Manuel Carrasco Alonso (27 January 1894 – Unknown) was a Spanish footballer who played as a defender and who competed in the 1920 Summer Olympics.

Club career
Born in Irun, Carrasco began playing football at his hometown club Racing de Irún in 1912, and he played a pivotal role in helping the club win the 1913 Copa del Rey, defeating Athletic Bilbao in the final.

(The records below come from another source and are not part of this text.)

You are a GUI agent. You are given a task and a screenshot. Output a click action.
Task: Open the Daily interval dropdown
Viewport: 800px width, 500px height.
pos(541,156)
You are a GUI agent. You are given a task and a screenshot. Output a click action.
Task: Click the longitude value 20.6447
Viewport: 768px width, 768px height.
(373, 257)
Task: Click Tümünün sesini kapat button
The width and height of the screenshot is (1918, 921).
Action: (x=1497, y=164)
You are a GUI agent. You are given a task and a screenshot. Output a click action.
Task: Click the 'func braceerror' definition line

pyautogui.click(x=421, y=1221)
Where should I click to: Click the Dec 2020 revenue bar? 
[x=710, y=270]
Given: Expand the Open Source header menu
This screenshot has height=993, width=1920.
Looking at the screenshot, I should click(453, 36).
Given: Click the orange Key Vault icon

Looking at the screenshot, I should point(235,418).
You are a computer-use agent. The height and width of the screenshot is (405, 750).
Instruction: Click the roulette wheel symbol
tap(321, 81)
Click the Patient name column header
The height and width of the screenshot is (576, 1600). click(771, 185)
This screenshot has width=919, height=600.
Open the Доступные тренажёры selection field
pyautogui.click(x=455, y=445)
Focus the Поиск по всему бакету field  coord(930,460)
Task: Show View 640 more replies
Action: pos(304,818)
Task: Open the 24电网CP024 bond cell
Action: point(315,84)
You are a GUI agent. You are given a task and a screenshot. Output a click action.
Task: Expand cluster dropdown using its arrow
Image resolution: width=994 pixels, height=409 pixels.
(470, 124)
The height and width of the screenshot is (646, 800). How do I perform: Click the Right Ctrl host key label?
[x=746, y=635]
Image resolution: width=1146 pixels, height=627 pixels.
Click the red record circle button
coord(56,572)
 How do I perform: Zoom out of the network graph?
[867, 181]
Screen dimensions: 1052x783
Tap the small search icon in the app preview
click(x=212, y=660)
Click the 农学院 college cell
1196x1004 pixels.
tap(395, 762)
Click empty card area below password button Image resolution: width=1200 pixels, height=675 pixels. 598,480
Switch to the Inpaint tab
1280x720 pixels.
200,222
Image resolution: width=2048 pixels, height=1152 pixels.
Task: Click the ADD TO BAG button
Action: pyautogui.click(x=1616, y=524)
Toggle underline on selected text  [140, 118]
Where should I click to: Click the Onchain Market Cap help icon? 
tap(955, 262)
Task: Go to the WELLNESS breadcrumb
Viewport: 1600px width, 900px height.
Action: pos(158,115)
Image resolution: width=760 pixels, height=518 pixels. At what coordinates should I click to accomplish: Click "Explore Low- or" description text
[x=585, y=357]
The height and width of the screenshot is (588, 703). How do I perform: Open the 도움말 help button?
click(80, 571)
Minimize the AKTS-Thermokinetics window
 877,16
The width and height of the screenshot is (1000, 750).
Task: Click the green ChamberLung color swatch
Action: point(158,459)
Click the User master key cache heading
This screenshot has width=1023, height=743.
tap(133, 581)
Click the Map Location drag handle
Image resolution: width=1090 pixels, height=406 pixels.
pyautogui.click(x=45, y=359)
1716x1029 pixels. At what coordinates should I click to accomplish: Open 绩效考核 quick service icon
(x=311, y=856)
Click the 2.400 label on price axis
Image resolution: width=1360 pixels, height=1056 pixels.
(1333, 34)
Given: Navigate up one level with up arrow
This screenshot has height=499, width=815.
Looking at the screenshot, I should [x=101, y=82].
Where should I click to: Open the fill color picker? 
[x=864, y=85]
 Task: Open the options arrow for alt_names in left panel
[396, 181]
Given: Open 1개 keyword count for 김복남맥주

In 1915, Racing de Irún merged with Sporting de Irún to form Real Unión Club de Irún and along with other Racing players, Carrasco joined this newly created club that would become one of the dominant teams in Basque and Spain during the following decade, winning another Copa del Rey title after beating Madrid FC

International career
Being a Real Unión player, he was eligible to play for the 'North' / Basque Country representative team, being a member of the team that won the first edition of the Prince of Asturias Cup in 1915, an inter-regional competition organized by the RFEF. With the Basque side he formed a great defensive partnership with Athletic's Luis Hurtado, which only conceded one goal in the whole tournament, and that was to Santiago Bernabéu in a 1–1 draw with a Castille/Madrid XI, a draw that was enough for the Basques to win the cup for the first time.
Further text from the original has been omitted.